Personal, health and financial information of more than 20,000 clients of a Maine mental health agency was compromised following a June email hacking incident, the agency said Friday.
Sweetser, a nonprofit organization with operations throughout much of the state, said that an employee’s email account had been hacked in June, leading to the data security breach.
The information contained in the hacked email account may have included clients’ names, addresses, dates of birth, telephone numbers, Social Security numbers, health insurance information and identification numbers, driver’s license numbers, Medicare or Medicaid information, payment or claims information, diagnostic codes, and information regarding medical conditions and treatment, according to the agency.
Sweetser notified the affected people Friday, four months after the unusual email activity was detected.
A digital forensics team the mental health services provider hired found that, for a 10-day period from June 18 to 27, Sweetser employee email accounts were subject to unauthorized third-party access.
On Sept. 10, the investigation revealed that multiple employee email accounts might have been hacked for information.
The nonprofit said it has no evidence that the information has been misused.

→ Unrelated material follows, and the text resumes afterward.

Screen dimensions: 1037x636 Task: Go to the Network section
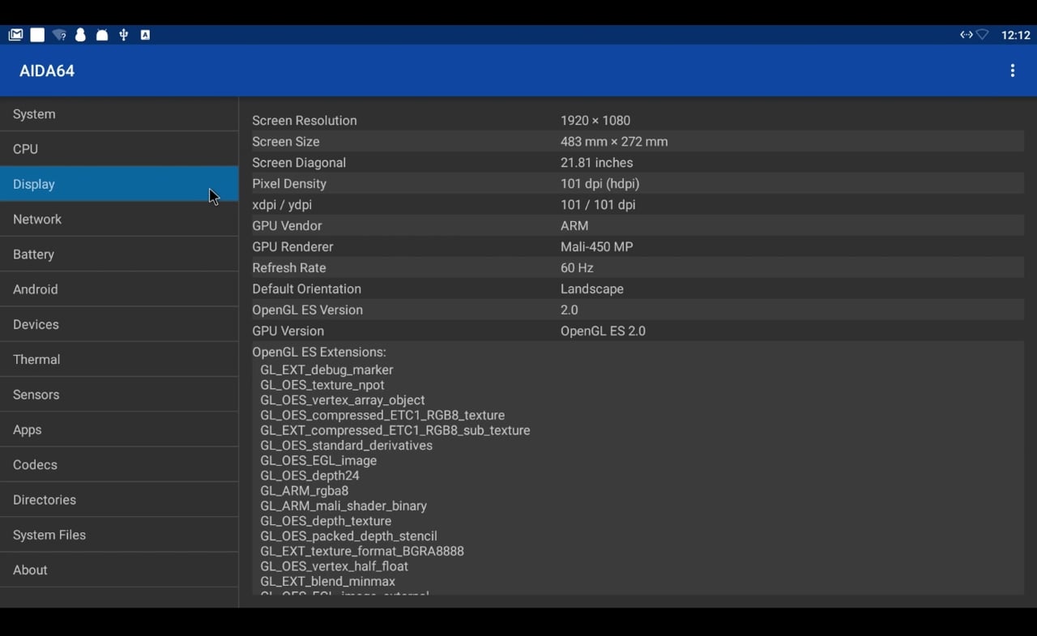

The letters informing current and former clients of the security breach include information about this incident and list steps clients can take to monitor and help protect their personal information.
The Office of Civil Rights under the U.S Department of Health and Human Services is investigating the case. It is one of two open cases involving security breaches at Maine health care providers. The other case — involving a hacking incident at a collection agency that could have exposed personal and financial information of some Penobscot Community Health Care patients — was reported in July.
Sweetser has set up a toll-free call center at 833-444-4458 to answer questions about the data breach and address related concerns.